Altrag already answered this very well, but I just wanted to make one other point: in lots of industries the consumer can already "defect" to a competitor with absolutely no impedance. It doesn't matter if I'm buying a computer from Dell or a box of Cheerios from Safeway: nothing stops me from buying a computer or cereal from a different manufacturer the next time I want one.

However, the "defectability" possible with all those products hasn't caused Dell or General Mills to go bankrupt; quite to the contrary both companies (and many others) have found ways to make the user want to continue purchasing their goods. Similarly here, even if a social network with almost no cost of leaving were to exist, it wouldn't necessarily mean that any company operating it would go out of business. Instead, it would just mean that company has to figure out how to please its customers.
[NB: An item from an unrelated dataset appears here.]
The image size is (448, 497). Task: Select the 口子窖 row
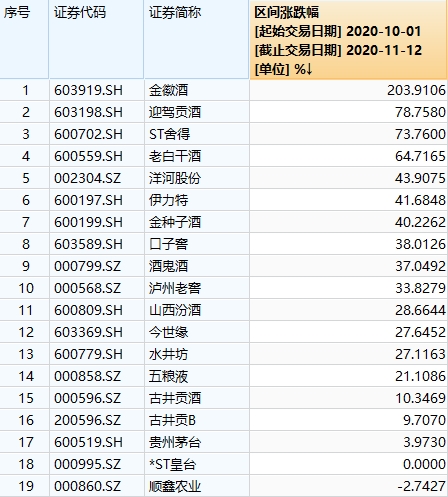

Comment Re:Idiotic premise (Score 4, Insightful) 269

If you create a service, and price it reasonably, you can charge a subscription / membership fee, and have a perfectly profitable business.

I pay for services all the time, why should an online service be any different?

There is very little evidence that that is true if you look at services on the web today. To the contrary, ads very often are the only way entire industries can profit on the web. Take newspapers: with only a handful of exceptions like the WSJ, every major newspaper in the country has had to switch to an entirely ad-supported model on the web, abandoning all their old subscription profits.